Lisa Marie Rhody, George Mason University
When Brian Croxall asked each of our roundtable participants to write a blog post in advance of MLA describing our methodologies, he mentioned that he’d prefer a minimum of 500 words. Our maximum limit, however, he described as “whatever it takes.” I doubt he would have predicted an over 113-page post with 4 extended appendices, but that is, as best as I can determine, what it would take to explain how I got to the point at which I felt prepared to begin making statements about ekphrasis that extend from topic modeling and social network analysis.
The following post, therefore, serves as an introduction to the open publication of two chapters of my dissertation that present the methodologies that undergird the research I will be presenting at MLA this year. Accounting for about 33% of my written dissertation, “Ekphrastic Revisions: Verbal-Visual Networks in 20th Century Poetry by Women,” chapters four and five establish the methods, values, and decisions that contributed to the collection, preparation, description, and testing of approximately 4,500 poems that make up the Revising Ekphrasis project.
Chapter four, “Collecting Ekphrasis: Building a Digital Collection of Modern Verse to Study Ekphrasis” (PDF), introduces the means by which the poems in the corpus were collected, prepared, and described. The chapter presents methods for collecting 4,771 poems from five sources including The American Academy of Poets and Poets.org, through a combination of automated capture and human input. Additionally, I expose the values and priorities that guided decisions about which metadata to capture, how it would be recorded, and how to keep track of changes to the data and metadata as the project iterates. Working through four sample topic model experiments, I demonstrate the effects of stopword lists on topic models of poetic corpora and the ways in which “close” reading may also limit our assessment of poetry by placing too much emphasis on economy of language as a significant feature of verse.

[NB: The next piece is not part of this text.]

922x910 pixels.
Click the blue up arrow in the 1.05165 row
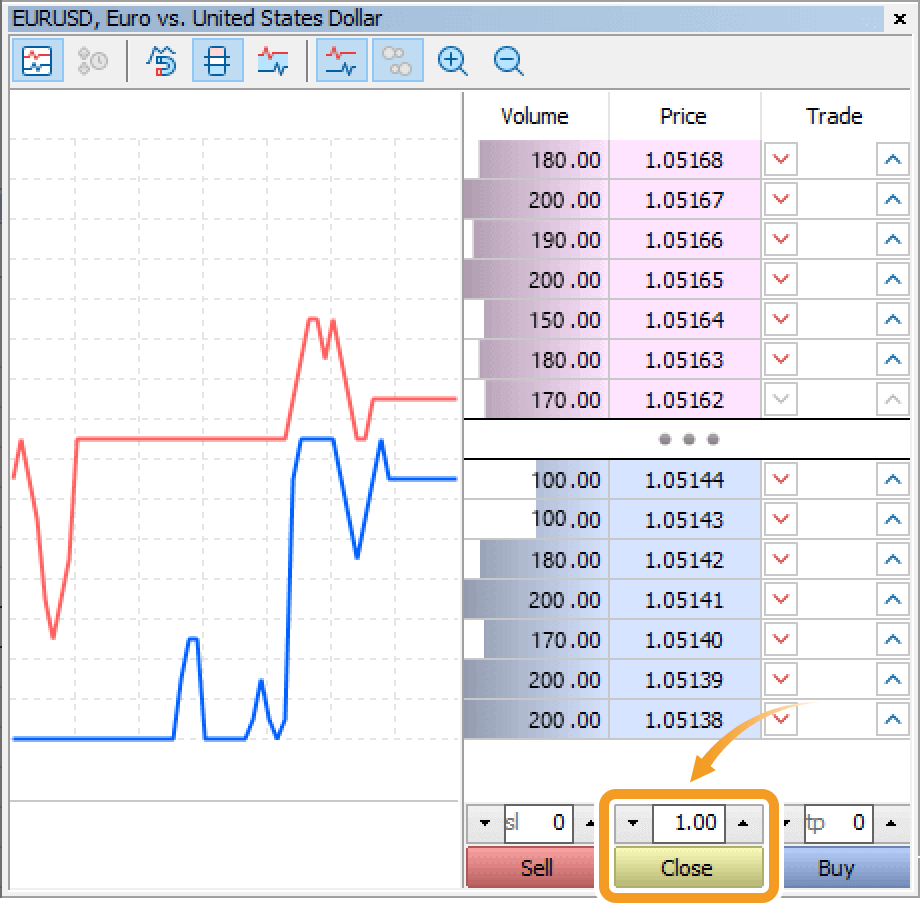[x=892, y=280]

In the fifth chapter, “Review, Revise, Requery: Reading Ekphrasis as/in a Dynamic Social Network” (PDF), I introduce the challenges of topic modeling with figurative language, present a possible approach to interpreting topic models of figurative language, and present social network graphs that prompt the questions and suggestions that become the focal point of my MLA talk. This chapter considers the composition of Latent Dirichlet Allocation (LDA) topics when the corpora used to create the models depend heavily on ambiguity and figurative language. I consider the usefulness of existing evaluative methods for testing topic models and later demonstrate how social network graphs prompt new pairings, contextualizations, and readings of ekphrastic poetry against the grain of existing critical assumptions about the genre’s tradition.

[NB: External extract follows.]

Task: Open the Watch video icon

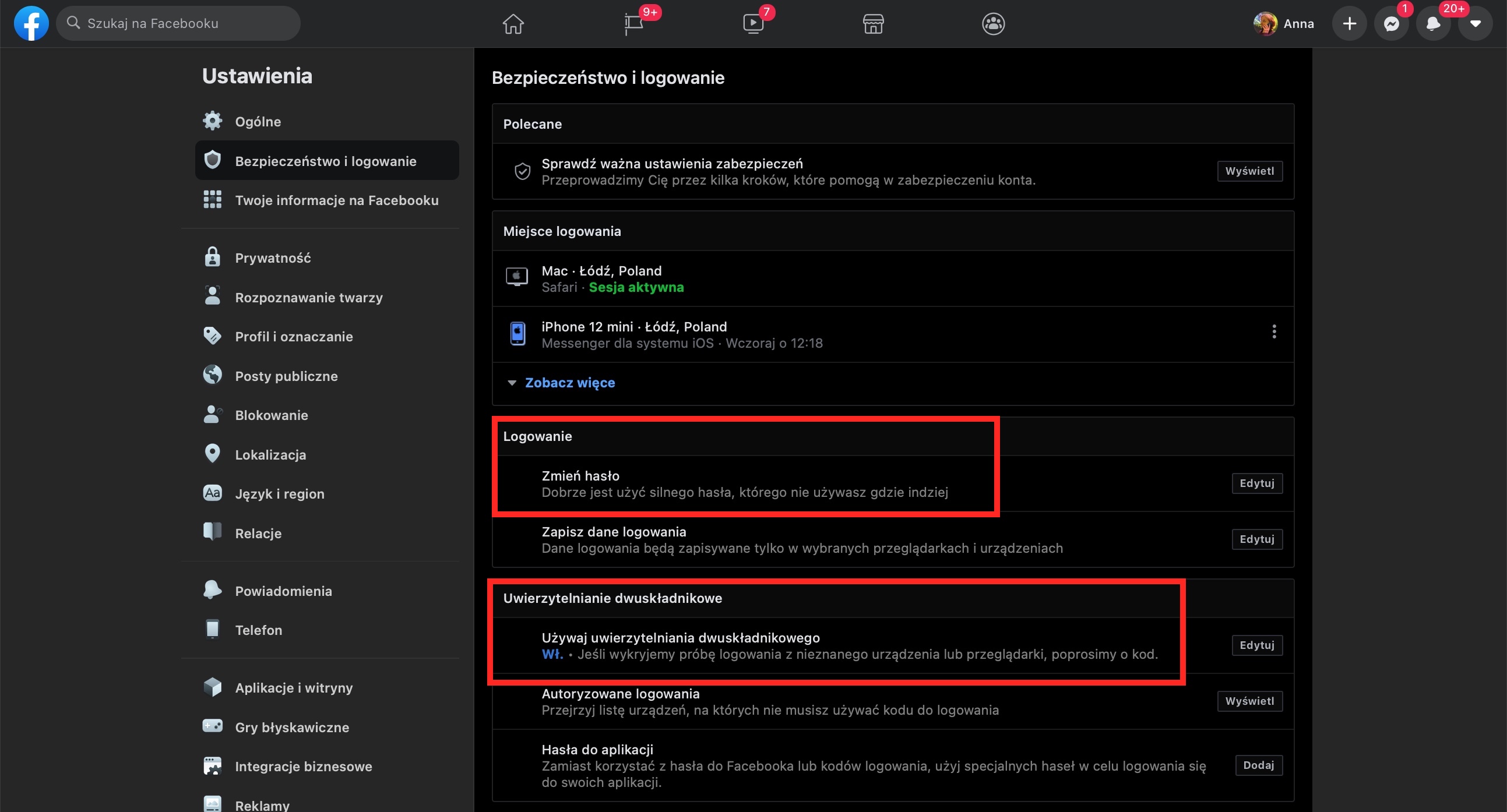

The chapters found here have origins in blog posts from Spring 2012, such as “Small Projects & Limited Datasets,” “Why Use Visualizations to Study Poetry?” and “Some Assembly Required: Understanding Topics in LDA Topic Models of Poetry.” I’m deeply grateful to those who took the time to comment on those early blog posts, as they contributed to the refinement and revisions that took place between these early drafts and the later dissertation. In January 2013, I was asked to revise my earlier blog posts on topic modeling and poetry, which had been selected as Editors’ Choice features for Digital Humanities Now, for possible publication in the Journal of Digital Humanities issue on topic modeling edited by Scott Weingart and Elijah Meeks. Therefore, the first half of chapter five was heavily revised for my essay, “Topic Modeling and Figurative Language,” which offers a more brief introduction to the methods deployed on the way to exploring 276 ekphrastic poems.

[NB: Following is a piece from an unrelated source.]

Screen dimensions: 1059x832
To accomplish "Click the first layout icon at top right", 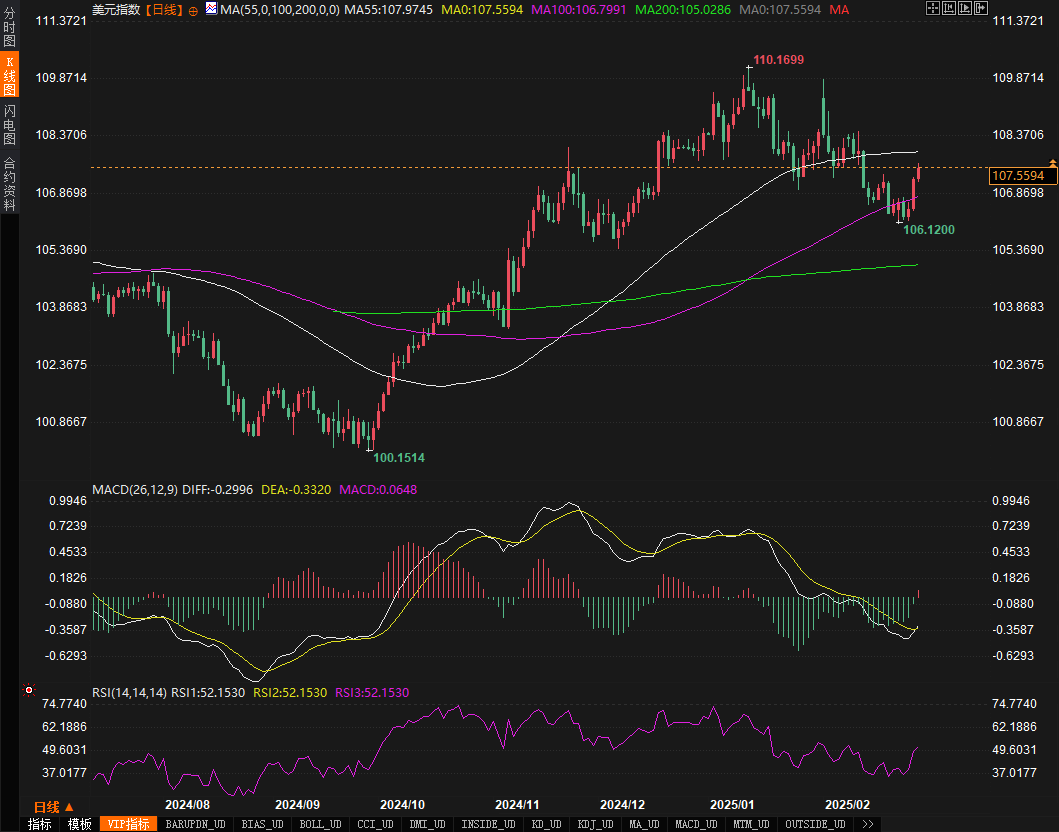I will pyautogui.click(x=933, y=9).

Finally, I have also posted copies of my dissertation’s appendices (all PDFs). These include a complete list of 4,771 poems in the full dataset, two primary metadata fields (sex and genre), and the breakdown of text sources (Appendix A); stopword lists used in chapter 4 (Appendix B: The Mallet default stoplist, Appendix C: a heavily edited stoplist based on Appendix B, and Appendix D: a lightly edited stoplist based on Appendix B), and the Mallet commands used in the chapter four experiments (Appendix E). Should anyone wish to repeat my experiments, the required poems to harvest, the methods for preparing the data, and the MALLET commands required to perform the experiment are all included in these chapters.
As I will explain during my brief talk at MLA, these methods have helped me to reconsider critical assumptions about ekphrasis as a network of ongoing, socially situated discourses. Casting a wider net by including a broader spectrum of poems by a more diverse demographic of poets, my MLA presentation will demonstrate that latent patterns in language detected by topic models and organized by social network graphs offer opportunities for exploring subtle and nuanced relationships between the “sister arts,” as well as opportunities to recuperate ekphrastic poetry by women heretofore excluded from critical histories of the genre.